───── WORKING DATA

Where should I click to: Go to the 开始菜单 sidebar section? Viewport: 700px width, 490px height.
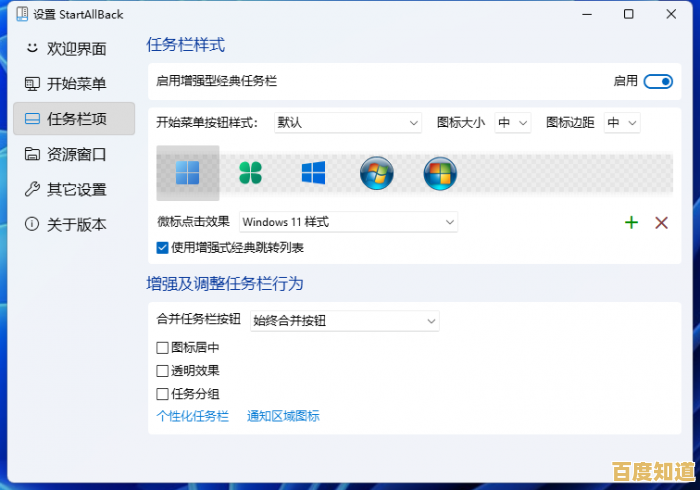coord(75,84)
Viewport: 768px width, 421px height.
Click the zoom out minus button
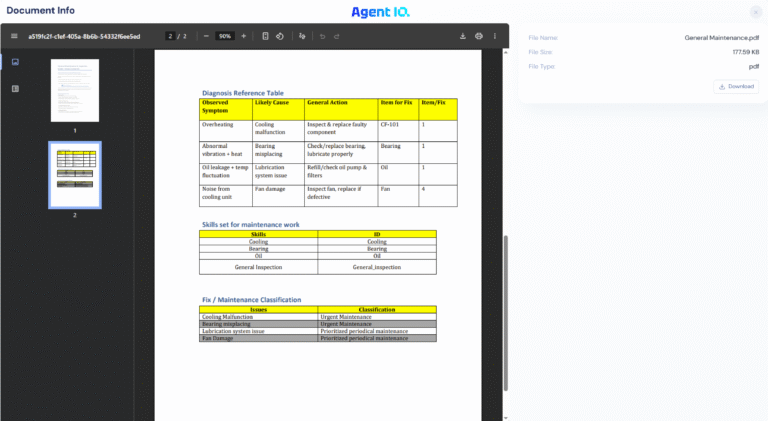(x=206, y=36)
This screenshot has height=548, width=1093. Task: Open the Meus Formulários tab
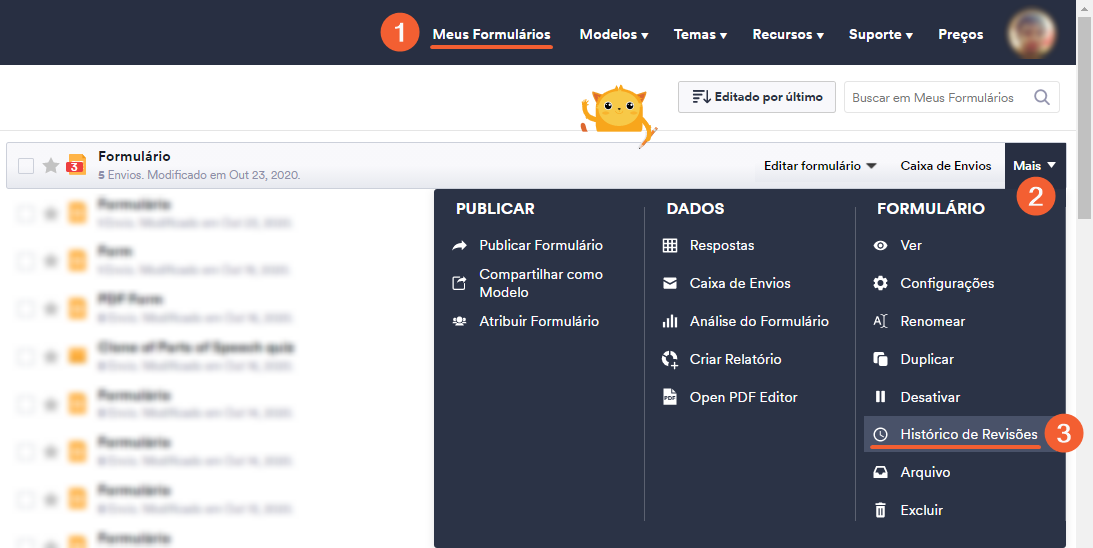pyautogui.click(x=491, y=34)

──────────

A faithful copy of the records above is needed, with the pictures left out.

Where should I click to: Go to the 开始菜单 sidebar section? Viewport: 700px width, 490px height.
coord(75,84)
Viewport: 768px width, 421px height.
Click the zoom out minus button
(x=206, y=36)
This screenshot has height=548, width=1093. Task: Open the Meus Formulários tab
pyautogui.click(x=491, y=34)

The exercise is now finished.